DESCRIPTION OF THE TASK: Starting with the first line of the items and going on through the line containing "The height and width of the screenshot is (912, 1920).", write those lines out as a numbered list, leaving out any blank lines.

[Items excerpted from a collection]
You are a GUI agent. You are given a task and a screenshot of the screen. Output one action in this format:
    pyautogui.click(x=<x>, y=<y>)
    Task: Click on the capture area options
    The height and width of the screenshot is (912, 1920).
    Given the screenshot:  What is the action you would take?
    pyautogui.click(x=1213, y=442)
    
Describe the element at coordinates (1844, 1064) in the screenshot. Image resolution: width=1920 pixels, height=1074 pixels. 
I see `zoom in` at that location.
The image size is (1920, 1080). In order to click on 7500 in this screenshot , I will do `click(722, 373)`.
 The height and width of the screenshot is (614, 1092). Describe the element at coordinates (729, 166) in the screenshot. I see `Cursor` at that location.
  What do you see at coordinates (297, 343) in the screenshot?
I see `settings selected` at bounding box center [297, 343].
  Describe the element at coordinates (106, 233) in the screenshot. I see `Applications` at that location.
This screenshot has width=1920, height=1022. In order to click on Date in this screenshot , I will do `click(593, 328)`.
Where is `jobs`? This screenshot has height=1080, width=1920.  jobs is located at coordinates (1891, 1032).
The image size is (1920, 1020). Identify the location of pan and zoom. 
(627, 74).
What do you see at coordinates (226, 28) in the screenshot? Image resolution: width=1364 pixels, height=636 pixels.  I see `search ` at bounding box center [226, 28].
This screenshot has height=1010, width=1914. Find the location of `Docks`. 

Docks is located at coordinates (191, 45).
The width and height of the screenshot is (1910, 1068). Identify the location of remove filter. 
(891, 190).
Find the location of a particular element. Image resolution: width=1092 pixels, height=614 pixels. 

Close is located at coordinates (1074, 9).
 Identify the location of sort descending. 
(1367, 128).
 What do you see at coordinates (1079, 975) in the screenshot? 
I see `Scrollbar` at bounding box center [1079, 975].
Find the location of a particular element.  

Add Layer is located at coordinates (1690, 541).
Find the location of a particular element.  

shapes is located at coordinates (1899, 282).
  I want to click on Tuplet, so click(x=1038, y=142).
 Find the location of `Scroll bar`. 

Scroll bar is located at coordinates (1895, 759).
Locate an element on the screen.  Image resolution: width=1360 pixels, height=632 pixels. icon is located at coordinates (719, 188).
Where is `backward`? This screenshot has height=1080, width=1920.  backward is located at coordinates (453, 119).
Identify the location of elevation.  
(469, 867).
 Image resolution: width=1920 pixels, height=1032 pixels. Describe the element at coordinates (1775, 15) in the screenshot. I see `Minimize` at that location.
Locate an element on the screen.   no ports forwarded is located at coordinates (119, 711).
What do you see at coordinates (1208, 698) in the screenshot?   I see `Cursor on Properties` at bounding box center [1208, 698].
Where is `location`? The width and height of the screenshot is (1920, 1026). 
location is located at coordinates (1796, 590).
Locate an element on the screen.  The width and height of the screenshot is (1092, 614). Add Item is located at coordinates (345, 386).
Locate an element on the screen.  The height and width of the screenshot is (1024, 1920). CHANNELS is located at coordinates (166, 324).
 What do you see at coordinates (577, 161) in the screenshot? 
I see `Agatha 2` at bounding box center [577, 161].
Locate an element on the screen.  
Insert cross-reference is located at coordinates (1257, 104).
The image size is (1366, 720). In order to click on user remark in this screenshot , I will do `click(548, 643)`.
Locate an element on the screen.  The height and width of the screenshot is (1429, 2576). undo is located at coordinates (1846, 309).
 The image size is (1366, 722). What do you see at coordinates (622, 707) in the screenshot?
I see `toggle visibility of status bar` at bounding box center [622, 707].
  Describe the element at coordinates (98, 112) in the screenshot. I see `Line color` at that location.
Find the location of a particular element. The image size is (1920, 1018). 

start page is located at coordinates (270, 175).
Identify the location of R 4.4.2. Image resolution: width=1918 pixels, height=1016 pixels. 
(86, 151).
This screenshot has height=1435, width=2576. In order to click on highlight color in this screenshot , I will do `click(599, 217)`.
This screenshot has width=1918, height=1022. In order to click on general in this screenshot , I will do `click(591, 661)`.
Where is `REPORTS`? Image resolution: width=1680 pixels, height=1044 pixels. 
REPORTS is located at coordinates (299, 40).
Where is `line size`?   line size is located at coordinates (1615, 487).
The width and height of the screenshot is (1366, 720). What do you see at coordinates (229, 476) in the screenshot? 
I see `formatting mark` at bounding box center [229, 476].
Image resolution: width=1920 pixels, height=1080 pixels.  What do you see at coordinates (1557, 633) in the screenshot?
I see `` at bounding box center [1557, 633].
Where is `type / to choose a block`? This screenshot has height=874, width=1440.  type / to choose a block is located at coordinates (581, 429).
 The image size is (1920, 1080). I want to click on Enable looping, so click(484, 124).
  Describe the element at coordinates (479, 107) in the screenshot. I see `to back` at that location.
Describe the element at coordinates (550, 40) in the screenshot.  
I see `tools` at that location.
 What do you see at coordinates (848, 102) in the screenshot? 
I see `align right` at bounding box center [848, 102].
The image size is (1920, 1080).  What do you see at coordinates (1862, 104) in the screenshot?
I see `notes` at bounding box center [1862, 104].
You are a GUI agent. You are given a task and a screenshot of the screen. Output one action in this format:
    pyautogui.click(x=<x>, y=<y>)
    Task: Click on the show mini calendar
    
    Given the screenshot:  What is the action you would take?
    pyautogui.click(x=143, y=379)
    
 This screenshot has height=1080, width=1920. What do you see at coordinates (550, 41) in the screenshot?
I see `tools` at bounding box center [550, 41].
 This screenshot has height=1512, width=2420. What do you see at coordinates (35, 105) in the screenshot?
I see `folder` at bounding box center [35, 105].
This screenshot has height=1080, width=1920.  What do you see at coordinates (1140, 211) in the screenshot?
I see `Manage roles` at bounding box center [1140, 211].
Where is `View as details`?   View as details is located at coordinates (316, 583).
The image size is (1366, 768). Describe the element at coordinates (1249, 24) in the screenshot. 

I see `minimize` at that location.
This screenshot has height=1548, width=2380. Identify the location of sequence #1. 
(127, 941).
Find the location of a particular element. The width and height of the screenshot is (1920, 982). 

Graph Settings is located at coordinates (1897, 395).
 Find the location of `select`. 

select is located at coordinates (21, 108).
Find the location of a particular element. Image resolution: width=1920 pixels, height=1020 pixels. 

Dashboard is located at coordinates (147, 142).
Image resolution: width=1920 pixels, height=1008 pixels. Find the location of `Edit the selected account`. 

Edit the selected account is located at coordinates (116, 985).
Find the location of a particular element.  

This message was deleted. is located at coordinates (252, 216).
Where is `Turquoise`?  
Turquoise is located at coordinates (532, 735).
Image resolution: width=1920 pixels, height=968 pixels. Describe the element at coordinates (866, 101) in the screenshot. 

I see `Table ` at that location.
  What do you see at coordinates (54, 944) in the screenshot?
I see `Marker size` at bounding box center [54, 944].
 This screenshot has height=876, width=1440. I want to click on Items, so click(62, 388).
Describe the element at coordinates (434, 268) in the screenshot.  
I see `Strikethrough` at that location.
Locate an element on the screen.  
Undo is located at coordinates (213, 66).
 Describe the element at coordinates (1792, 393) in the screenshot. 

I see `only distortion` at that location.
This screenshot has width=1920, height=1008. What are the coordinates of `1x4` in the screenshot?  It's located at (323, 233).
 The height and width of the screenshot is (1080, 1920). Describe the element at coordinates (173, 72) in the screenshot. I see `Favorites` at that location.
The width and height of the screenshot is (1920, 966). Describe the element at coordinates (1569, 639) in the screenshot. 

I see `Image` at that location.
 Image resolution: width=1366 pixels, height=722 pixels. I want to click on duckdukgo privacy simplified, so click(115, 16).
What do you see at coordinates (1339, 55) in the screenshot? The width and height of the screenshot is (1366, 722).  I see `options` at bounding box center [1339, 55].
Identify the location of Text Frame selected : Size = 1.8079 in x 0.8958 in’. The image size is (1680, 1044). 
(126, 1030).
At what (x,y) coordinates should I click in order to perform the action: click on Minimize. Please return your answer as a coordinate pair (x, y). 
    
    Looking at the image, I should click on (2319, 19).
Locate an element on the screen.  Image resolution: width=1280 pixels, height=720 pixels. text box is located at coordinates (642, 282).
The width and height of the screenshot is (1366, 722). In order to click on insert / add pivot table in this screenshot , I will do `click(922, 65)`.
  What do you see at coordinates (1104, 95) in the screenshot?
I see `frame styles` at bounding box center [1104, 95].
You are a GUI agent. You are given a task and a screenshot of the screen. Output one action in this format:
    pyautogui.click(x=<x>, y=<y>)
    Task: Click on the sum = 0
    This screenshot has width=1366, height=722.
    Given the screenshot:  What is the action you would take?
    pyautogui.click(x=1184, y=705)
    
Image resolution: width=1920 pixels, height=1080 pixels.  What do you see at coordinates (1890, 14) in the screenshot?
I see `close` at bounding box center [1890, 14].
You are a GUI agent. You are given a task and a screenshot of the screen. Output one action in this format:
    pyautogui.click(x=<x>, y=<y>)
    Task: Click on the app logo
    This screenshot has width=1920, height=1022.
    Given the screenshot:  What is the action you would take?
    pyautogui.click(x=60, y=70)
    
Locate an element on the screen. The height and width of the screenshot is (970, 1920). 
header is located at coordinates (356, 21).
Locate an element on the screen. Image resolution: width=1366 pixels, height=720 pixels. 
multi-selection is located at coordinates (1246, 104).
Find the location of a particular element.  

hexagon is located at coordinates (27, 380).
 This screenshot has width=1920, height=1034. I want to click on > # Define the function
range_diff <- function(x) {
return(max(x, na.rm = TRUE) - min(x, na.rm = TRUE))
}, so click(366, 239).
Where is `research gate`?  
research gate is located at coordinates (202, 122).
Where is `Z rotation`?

REPLY:
1. You are a GUI agent. You are given a task and a screenshot of the screen. Output one action in this format:
2.     pyautogui.click(x=<x>, y=<y>)
3.     Task: Click on the capture area options
4.     The height and width of the screenshot is (912, 1920).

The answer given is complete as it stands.